Le noir qui infiltra le Ku Klux Klan, ubuesque mais glaçant

Titre : Le noir qui infiltra le Ku Klux Klan
Auteur : Ron Stallworth
Editions : J’ai Lu
Date de parution : 16 septembre 2020
Genre : témoignage, documentaire

Ouvrage devenu célèbre grâce au film de Spike Lee, BlacKkKlansman, Grand Prix du Festival de Cannes, Le noir qui infiltra le Ku Klux Klan est un livre à la fois instructif et saisissant, le récit d’une opération d’infiltration de la police mais surtout un témoignage inestimable sur la nature de la société américaine.

Tout a commencé un jour d’octobre 1978. Inspecteur à la brigade de renseignement de la police de Colorado Springs, j’avais notamment pour mission de parcourir les deux quotidiens de la ville à la recherche d’indices sur des activités subversives. Les petites annonces ne manquaient jamais de m’étonner. Parfois, entre stupéfiants et prostitution, on tombait sur un message qui sortait de l’ordinaire. Ce fut le cas ce jour-là.

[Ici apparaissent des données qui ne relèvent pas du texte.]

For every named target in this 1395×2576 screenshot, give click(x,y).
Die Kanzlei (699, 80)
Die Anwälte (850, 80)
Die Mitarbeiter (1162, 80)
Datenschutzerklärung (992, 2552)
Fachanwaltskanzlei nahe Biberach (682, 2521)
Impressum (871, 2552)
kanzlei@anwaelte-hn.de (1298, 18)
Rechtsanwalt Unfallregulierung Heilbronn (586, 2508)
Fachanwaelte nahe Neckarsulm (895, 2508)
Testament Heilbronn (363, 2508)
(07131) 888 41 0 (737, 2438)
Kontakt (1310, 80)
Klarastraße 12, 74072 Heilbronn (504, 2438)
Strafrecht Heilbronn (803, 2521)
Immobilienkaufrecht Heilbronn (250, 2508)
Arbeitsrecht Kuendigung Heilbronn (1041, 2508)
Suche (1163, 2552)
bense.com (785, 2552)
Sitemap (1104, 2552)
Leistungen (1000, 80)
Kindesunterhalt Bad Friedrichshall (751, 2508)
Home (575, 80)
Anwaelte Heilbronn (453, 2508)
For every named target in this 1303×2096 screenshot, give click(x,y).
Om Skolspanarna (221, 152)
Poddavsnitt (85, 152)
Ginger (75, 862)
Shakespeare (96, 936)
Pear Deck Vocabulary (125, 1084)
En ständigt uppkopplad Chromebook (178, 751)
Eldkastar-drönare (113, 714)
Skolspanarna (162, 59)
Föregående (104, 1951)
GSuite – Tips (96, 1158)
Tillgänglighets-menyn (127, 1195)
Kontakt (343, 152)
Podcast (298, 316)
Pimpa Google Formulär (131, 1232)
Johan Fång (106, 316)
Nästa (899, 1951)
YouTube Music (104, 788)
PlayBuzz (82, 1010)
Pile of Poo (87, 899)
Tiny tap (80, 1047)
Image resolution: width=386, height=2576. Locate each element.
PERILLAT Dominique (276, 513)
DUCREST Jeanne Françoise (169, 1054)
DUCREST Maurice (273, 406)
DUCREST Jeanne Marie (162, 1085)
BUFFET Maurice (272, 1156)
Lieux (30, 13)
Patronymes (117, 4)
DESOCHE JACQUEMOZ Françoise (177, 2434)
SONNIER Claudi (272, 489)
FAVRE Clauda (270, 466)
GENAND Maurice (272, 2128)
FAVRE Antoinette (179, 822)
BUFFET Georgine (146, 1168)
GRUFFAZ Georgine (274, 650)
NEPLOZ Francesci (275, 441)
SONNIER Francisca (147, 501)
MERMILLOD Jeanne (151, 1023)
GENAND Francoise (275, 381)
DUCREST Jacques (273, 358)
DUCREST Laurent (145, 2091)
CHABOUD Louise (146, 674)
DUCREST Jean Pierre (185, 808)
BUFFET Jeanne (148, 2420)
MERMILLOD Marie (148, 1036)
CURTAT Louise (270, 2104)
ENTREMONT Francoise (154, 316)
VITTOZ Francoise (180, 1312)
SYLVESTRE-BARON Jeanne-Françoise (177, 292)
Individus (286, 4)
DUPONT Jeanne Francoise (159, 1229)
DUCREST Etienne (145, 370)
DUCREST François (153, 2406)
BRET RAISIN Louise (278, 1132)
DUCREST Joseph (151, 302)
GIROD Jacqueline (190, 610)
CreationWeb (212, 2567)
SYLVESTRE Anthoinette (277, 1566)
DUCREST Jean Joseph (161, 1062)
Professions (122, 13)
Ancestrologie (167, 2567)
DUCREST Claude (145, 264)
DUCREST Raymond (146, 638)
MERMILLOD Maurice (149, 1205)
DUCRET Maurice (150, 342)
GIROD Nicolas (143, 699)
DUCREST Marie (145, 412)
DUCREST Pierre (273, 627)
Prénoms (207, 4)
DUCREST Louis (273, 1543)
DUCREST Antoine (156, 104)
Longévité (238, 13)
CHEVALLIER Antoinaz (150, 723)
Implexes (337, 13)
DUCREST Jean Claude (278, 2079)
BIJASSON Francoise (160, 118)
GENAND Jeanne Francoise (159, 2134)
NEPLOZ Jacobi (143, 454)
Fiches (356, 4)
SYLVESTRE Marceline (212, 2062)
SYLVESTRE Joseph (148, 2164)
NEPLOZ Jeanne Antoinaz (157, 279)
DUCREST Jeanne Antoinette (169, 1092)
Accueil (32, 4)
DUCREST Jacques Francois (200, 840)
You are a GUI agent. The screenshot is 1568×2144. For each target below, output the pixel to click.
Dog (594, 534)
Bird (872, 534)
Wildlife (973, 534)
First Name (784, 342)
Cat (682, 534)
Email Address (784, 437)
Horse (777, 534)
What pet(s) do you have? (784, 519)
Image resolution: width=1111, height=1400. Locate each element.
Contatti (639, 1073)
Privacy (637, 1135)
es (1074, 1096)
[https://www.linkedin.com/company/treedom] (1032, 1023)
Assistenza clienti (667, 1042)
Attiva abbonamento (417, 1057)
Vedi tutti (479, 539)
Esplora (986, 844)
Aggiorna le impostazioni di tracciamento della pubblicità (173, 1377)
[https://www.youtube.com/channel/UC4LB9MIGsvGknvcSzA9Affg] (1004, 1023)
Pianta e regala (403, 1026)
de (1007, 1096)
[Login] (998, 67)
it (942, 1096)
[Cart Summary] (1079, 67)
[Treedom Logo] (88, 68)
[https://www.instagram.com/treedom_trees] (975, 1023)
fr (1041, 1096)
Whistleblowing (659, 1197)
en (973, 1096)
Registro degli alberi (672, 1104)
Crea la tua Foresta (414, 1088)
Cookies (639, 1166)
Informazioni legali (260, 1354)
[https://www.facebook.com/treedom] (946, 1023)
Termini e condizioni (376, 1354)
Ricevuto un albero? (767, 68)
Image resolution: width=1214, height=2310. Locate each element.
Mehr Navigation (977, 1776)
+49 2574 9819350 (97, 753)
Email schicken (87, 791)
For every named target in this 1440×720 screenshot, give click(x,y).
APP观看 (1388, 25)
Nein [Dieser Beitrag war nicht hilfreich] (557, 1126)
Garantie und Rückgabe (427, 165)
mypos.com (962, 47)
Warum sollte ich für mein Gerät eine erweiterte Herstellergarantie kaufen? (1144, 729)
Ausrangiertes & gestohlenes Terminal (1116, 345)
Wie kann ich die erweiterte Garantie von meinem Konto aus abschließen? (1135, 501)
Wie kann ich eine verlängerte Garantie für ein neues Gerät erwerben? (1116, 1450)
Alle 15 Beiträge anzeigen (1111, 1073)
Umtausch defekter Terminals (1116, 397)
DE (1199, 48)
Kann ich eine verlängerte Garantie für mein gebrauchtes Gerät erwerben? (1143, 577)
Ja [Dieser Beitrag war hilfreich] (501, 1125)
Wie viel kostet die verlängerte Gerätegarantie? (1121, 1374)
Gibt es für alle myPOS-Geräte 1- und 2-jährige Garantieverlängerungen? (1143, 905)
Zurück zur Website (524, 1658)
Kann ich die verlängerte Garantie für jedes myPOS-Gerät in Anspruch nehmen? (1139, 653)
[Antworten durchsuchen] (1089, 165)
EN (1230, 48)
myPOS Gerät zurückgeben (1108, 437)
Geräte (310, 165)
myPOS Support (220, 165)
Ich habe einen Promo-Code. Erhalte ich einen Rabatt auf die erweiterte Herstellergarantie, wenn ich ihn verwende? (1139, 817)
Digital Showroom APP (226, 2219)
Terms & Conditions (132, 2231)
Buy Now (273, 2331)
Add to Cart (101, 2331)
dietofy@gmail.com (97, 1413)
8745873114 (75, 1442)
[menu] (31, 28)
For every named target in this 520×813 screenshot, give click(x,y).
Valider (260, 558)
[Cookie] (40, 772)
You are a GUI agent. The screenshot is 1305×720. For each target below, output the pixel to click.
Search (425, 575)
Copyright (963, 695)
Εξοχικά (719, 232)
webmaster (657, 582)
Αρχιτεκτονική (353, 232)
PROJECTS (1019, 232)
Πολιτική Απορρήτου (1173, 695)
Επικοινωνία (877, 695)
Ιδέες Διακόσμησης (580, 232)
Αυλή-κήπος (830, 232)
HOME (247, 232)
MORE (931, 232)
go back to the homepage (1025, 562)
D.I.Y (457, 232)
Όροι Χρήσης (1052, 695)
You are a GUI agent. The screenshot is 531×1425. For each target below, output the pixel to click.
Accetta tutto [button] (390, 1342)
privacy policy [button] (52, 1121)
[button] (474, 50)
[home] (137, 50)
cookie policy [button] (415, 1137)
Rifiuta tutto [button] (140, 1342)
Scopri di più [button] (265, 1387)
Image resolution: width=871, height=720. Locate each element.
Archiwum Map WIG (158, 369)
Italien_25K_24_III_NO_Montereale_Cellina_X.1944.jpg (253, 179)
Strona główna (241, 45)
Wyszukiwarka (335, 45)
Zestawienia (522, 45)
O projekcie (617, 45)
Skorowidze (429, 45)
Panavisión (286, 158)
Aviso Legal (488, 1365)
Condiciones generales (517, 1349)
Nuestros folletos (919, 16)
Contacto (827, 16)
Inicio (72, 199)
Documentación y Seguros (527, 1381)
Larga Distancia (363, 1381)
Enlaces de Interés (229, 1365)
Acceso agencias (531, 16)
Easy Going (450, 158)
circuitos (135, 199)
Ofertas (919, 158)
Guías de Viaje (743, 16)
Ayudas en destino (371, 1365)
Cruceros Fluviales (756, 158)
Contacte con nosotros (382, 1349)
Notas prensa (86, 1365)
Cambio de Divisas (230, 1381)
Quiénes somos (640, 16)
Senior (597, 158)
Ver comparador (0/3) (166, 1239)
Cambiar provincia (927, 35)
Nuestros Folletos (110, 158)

Le noir qui infiltra le Ku Klux Klan pourrait se lire uniquement comme la retranscription fidèle d’une passionnante opération d’infiltration. Et l’envisager de ce point de vue apporterait déjà beaucoup, tant il parvient à démythifier le travail du service de renseignements, qui, loin du fantasme de James Bond, est un travail de collecte patient, de recoupage d’information et d’attente. Néanmoins, l’œuvre de Ron Stallworth a beaucoup plus à nous offrir. Car son témoignage nous permet d’appréhender la nature de la société américaine des années 70, société qui a finalement très peu changé au niveau de ses valeurs en 40 ans.

Une idéologie toujours présente

Ce qui frappe à la lecture du roman, outre le manque d’éducation et de stratégie de nombreux membres du Klan, c’est la réponse relativement tiède de la population face à cette menace. Certes, l’adhésion de la population à l’organisation en elle-même avait fortement chuté dans les années 70 par rapport à la première partie du 20ème siècle. Néanmoins, ces idées avaient percolé au niveau d’une certaine partie de l’électorat et d’ailleurs plusieurs de ces membres exercèrent des fonctions électives au sein du parti républicain dans les années 80 et 90. Et c’est là où on peut faire le parallèle avec la société actuelle, avec son président ouvertement raciste, ses nombreuses milices et supporters d’extrême-droite qui déversent ouvertement leurs propos xénophobes et outranciers…

On pourrait s’attarder sur le côté ubuesque de la situation décrite dans cet ouvrage. Toutefois, lire Le noir qui infiltra le Ku Klux Klan est surtout l’occasion de réaliser que nous avons encore beaucoup de chemin à parcourir pour arriver à une société plus égalitaire.